RECORD EXTRACTS section start

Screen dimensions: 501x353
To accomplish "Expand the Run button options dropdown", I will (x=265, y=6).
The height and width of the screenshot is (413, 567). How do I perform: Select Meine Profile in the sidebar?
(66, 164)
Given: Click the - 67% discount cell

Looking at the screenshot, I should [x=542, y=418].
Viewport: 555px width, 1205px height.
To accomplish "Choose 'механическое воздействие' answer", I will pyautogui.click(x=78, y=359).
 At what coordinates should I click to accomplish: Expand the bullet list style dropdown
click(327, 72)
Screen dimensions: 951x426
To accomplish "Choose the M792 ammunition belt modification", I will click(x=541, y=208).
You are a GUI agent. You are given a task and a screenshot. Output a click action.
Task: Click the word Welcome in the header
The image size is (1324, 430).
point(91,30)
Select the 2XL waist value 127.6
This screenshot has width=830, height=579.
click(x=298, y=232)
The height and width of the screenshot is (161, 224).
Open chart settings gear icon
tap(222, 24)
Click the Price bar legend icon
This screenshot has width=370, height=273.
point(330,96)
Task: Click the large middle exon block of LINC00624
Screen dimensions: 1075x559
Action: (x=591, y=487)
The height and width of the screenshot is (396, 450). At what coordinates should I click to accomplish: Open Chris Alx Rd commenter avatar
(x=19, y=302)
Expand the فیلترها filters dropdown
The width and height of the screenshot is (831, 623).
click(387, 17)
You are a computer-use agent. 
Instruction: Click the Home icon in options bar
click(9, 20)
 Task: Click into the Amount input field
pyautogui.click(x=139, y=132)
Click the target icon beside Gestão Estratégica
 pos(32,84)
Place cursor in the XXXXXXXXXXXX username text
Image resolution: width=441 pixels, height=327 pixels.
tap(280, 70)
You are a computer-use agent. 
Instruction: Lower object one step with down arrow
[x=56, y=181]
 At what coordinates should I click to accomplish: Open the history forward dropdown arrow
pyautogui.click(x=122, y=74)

RECORD EXTRACTS section end

— AIM OF THE TASK —
Look above for the line holding "The height and width of the screenshot is (413, 567)." and the line holding "Viewport: 555px width, 1205px height.", then output exactly those two lines and every line between them, nothing more.

— RESPONSE AREA —
The height and width of the screenshot is (413, 567). How do I perform: Select Meine Profile in the sidebar?
(66, 164)
Given: Click the - 67% discount cell

Looking at the screenshot, I should [x=542, y=418].
Viewport: 555px width, 1205px height.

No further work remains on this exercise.